City of Ruin - Mark Charan Newton [36]
It felt like they could now just continue from where they had left off years ago, and she made no objection when he pushed aside her clothing, her cloak falling first to the ground, and she abandoned herself to sensation. She was entirely a victim of her own cravings. His hands moved down to her sides, and she grabbed his wrists at first to push him away, but then realized she was instead holding him there, in place.
‘Let’s go somewhere else,’ she suggested.
‘Why?’ Lupus asked.
‘I’m scared someone will come back.’ This was her livelihood on the line, her life, her home, her marriage – her whole world.
Underneath her desk was stored the scinan Heimr relic. She extended it into a knee-high tripod, then set it on the ground, manipulated a dial the way only she knew how, understanding its sensitivities, and twisted the tiny ball on the top.
‘Get over here,’ she instructed.
She grasped his hand, touched the ball again, and she felt her skin—
—s–t–r–e–t – c – h, tingle then normalize—
*
—and there was a blanket sheet of purple light glowing around theiision . . . before they stepped forward into the meadow.
When she turned back to him, Lupus was shading his eyes against the powerful sunshine. His hair was golden in this light, in a scene that seemed locked permanently in some summer afternoon. Heat shimmered around them.
‘What the hell . . . ?’ He shambled, dumbstruck, in a quick circle, searching the landscape and the horizons, exactly the way she had done herself the first time. ‘Where the hell . . . ?’

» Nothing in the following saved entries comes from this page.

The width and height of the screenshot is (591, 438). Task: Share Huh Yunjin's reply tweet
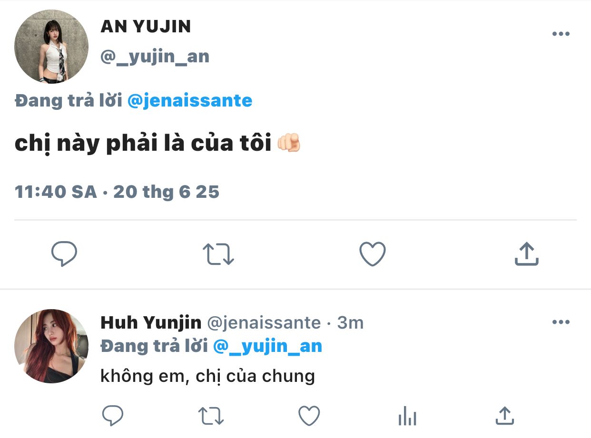pos(505,416)
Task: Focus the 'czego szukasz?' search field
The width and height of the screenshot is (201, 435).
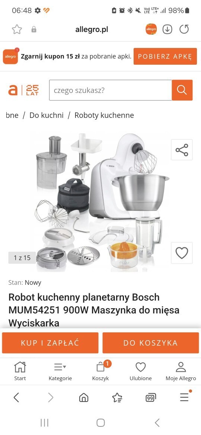Action: pyautogui.click(x=111, y=90)
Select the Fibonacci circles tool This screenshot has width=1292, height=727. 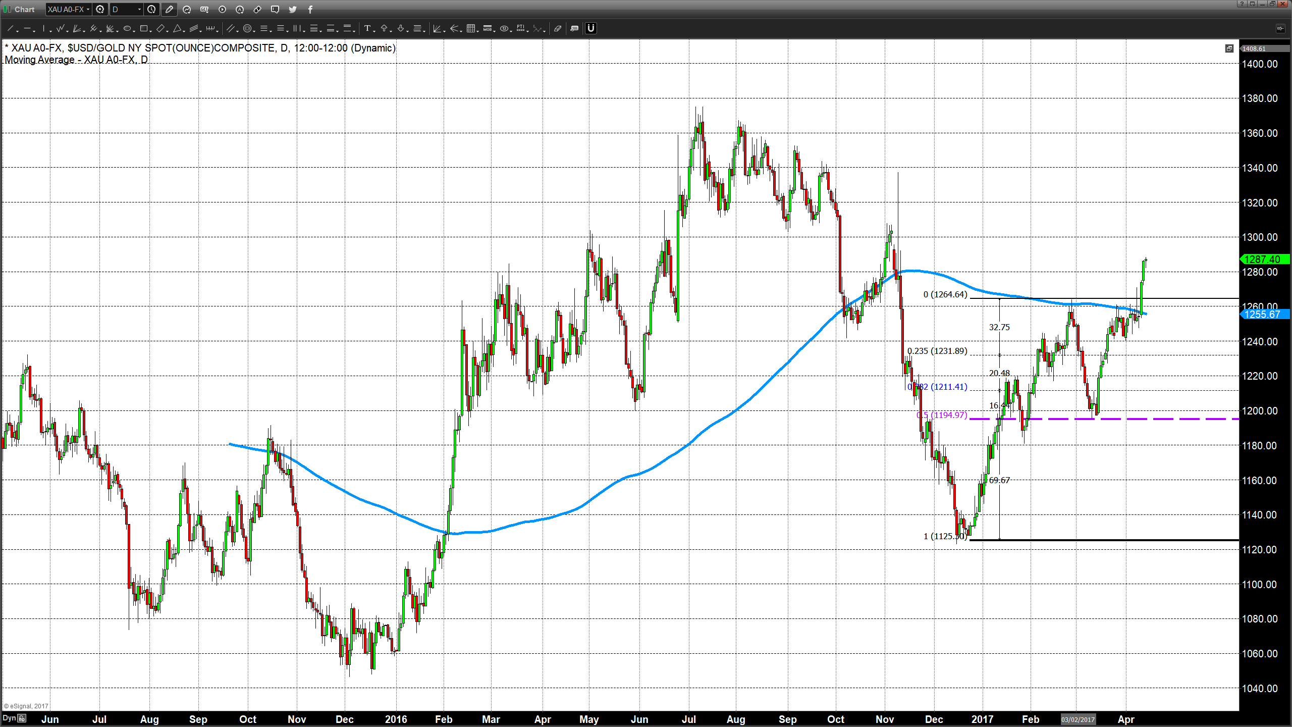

They were at the bottom of a shallow valley, meadowland sloping down to a river, deciduous trees clustered to the left, a hawk calling overhead. Orchid flowers seasoned the grass with colour, insects zipping from plant to plant. Sedges and, near the borders of the trees, quercus and fraxinus, with ferns crowding below in bold shadows. A pungency generated from the water, amid the humidity of vegetation, plants offering themselves to the air – so unlike anything on Y’iren. And it was so hot, a temperature she would never experience in Villiren; under a bold blue sky, and the yellow sun that dominated it.
She had imagined this situation, never quite believing it would be possible, to bring him here, to her secret place.
‘How did you do that?’ he asked, looking down at the tripod as if it would explain. He turned in a full circle yet again, taking in the landscape, the low-lying hills. ‘Where . . . where are we?’
She explained how they weren’t in their normal time, maybe not even in the Boreal Archipelago itself. On countless occasions she had come here alone, to spend a few hours exploring, researching, making sketches and notes and reference maps, but had never yet met another human or rumel. There was a small garuda community, out to the south coast bordering this place, some hours’ walk away, but they weren’t all that sociable.
No one else knew of this secret world, not even Malum. This was her hidden zone.
Lupus appeared in awe of her ability to carve a path through empty space. It wasn’t anything she considered particularly skilful, just the result of dedicated study. All it entailed was manipulating the relic technology that the elder races had created all those aeons ago. This was not essentially her doing, nor was anything else relic-based; and that was something she hated about other cultists, their assumed arrogance at possessing this knowledge. All they did was monopolize the relics, and had been doing so for thousands of years.
‘So this is where you get your tan,’ Lupus observed. ‘I wondered what kept you looking so nice and brown.’
She laughed, then threw her arms around him again, safe in the knowledge that now they could not be discovered. They knelt together in the humid grass, and kissed passionately, with the deep sunlight warming her back and all her troubles out of sight. This was pure escapism, a fantasy – hiding from her sense of guilt.